Des rapports récents indiquent que le transport maritime dans le détroit d'Hormuz a considérablement évolué vers des opérations "sombres", les navires choisissant de plus en plus de désactiver leur Système d'Identification Automatique (AIS) pour échapper à la détection. Selon la dernière mise à jour de la société de renseignement maritime Windward, il y a eu une augmentation de 600 % des navires transitant sans signaux AIS entre le 19 avril et le 3 mai 2026. Cette tendance reflète une adaptation préoccupante au paysage géopolitique en évolution, y compris les pressions militaires croissantes et les activités d'application dans la région.
Le 11 mai 2026, Windward a documenté plusieurs transits de pétroliers, confirmant que le trafic commercial se poursuit mais dans des conditions de plus en plus opaques. L'activité des embarcations rapides du Corps des Gardiens de la Révolution islamique (IRGC) s'est notablement étendue, agissant comme un facteur dissuasif pour les opérations d'expédition typiques, compliquant davantage la sécurité des transits. Cette dynamique a effectivement créé un environnement contesté où la présence militaire et les opérations secrètes sont étroitement entrelacées avec le commerce maritime.

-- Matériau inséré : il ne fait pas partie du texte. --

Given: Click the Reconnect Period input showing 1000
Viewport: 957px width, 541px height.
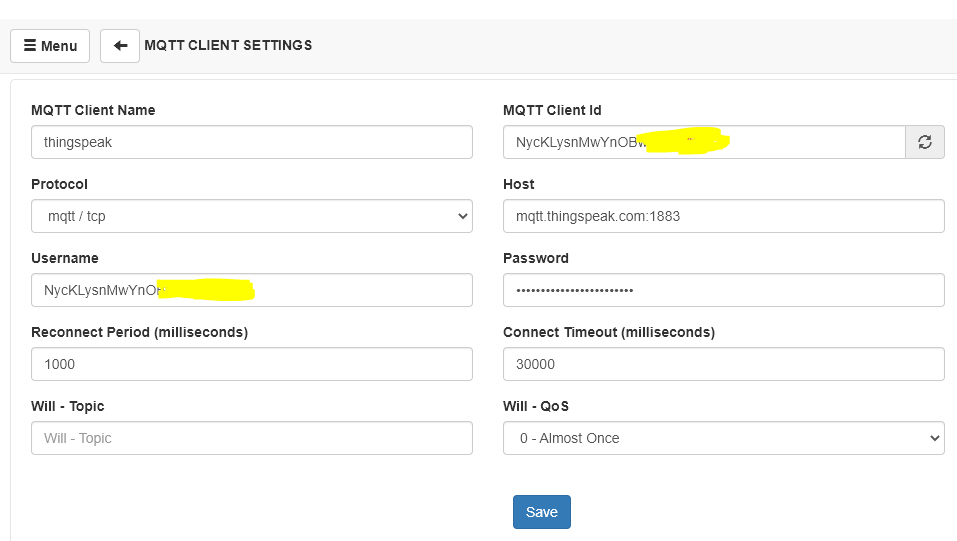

Les données révèlent que les navires évitent non seulement la transmission AIS mais participent également à des opérations de contrôle des émissions (EMCON), suggérant une stratégie pour dissimuler leurs mouvements tant aux adversaires militaires qu'aux partenaires commerciaux rivaux. De grandes concentrations de pétroliers opérant sans suivi visible ont été identifiées près de voies navigables clés et d'îles telles que l'île de Larak et l'île de Kharg.
Les capacités d'exportation limitées des ports iraniens, notamment avec aucune sortie de pétrolier confirmée notée depuis l'île de Kharg après le 7 mai, ont également contribué à l'augmentation de l'expédition sombre. Des rapports indiquent que des pétroliers sombres se mettent désormais en attente dans les eaux iraniennes, tamponnant possiblement la capacité d'exportation tout en répondant aux sanctions internationales et aux pressions croissantes des efforts d'interdiction des États-Unis.
Cette modalité d'expédition ombragée soulève non seulement de graves préoccupations en matière de sécurité et de suivi, mais illustre également les complexités des opérations maritimes modernes dans une région chargée de tensions. Avec l'intensification des mesures de sécurité et des patrouilles militaires, le détroit d'Hormuz évolue vers une zone opérationnelle fragmentée où la visibilité est réduite et les risques de navigation sont omniprésents.
Alors que la situation continue d'évoluer, les professionnels et analystes maritimes surveilleront de près ces tendances, reconnaissant que l'interaction entre l'expédition sombre et les manœuvres militaires façonnera probablement les futurs protocoles d'expédition dans l'une des voies navigables les plus critiques au monde.